(Problem to work on)
Retype the rows starting at the line containing "You are a computer-use agent." and ending at the line containing "click(x=167, y=97)", both included, leaving the pictures out of your answer.

* begin Available data *

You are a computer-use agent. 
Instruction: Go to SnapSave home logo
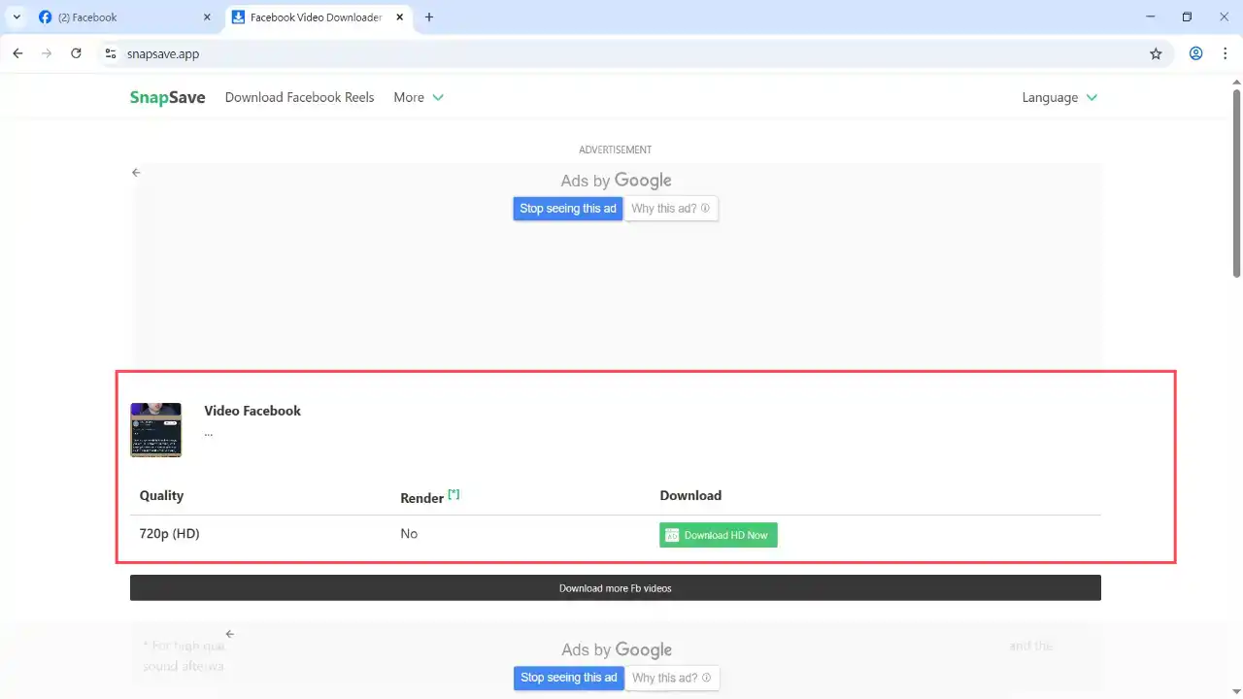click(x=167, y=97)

* end Available data *
* begin Available data *

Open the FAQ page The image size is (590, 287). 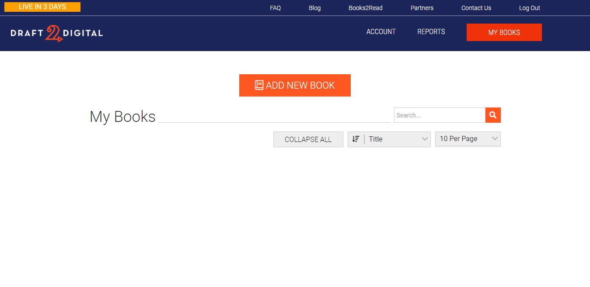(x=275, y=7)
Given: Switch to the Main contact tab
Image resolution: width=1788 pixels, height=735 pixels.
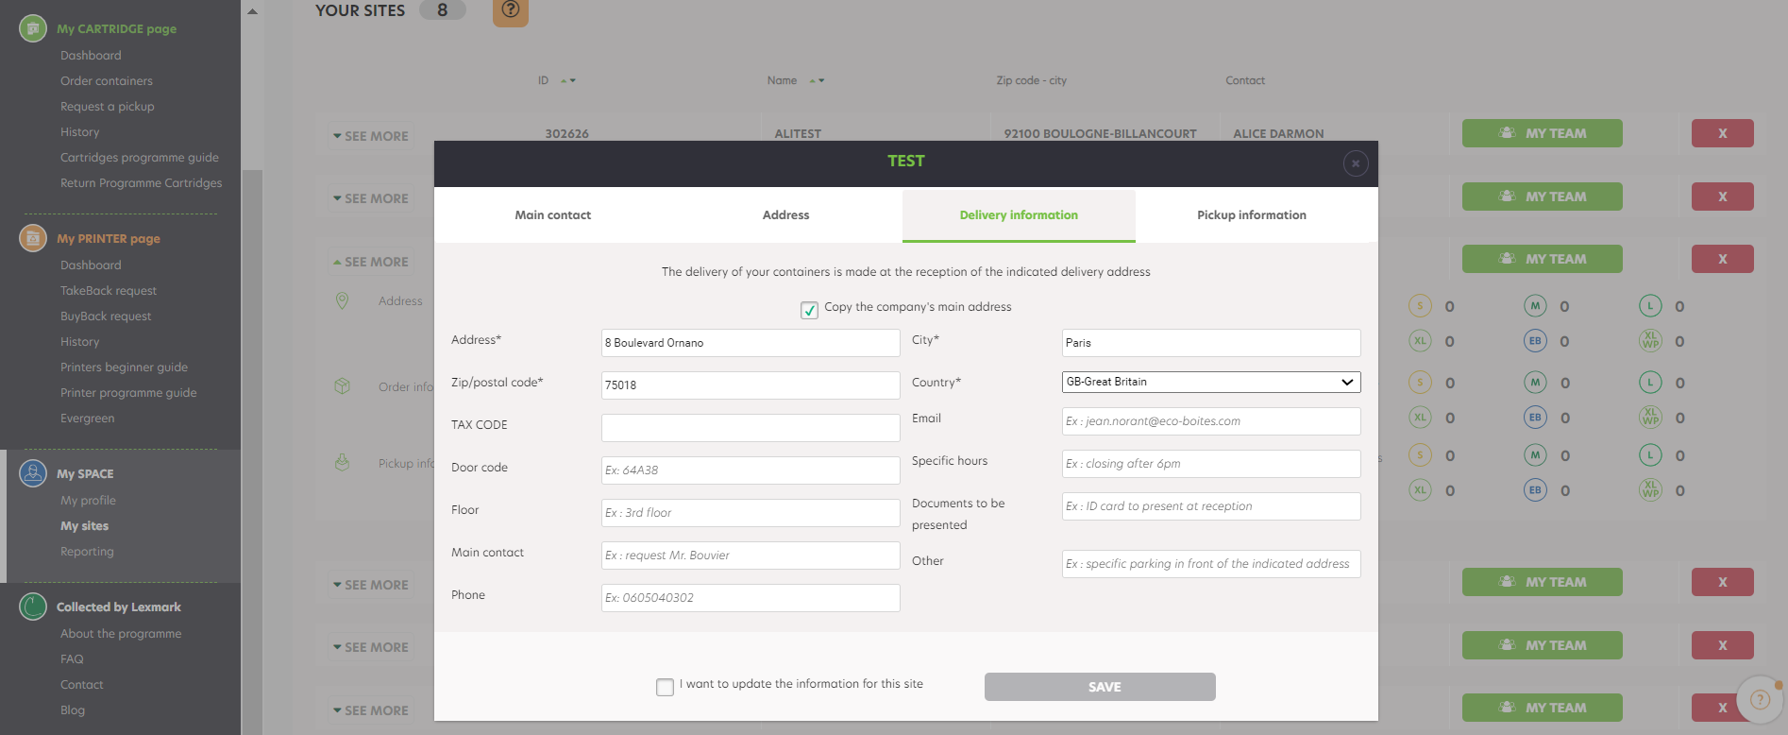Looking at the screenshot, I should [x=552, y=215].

* end Available data *

(Problem solution)
You are a computer-use agent. 
Instruction: Go to SnapSave home logo
click(x=167, y=97)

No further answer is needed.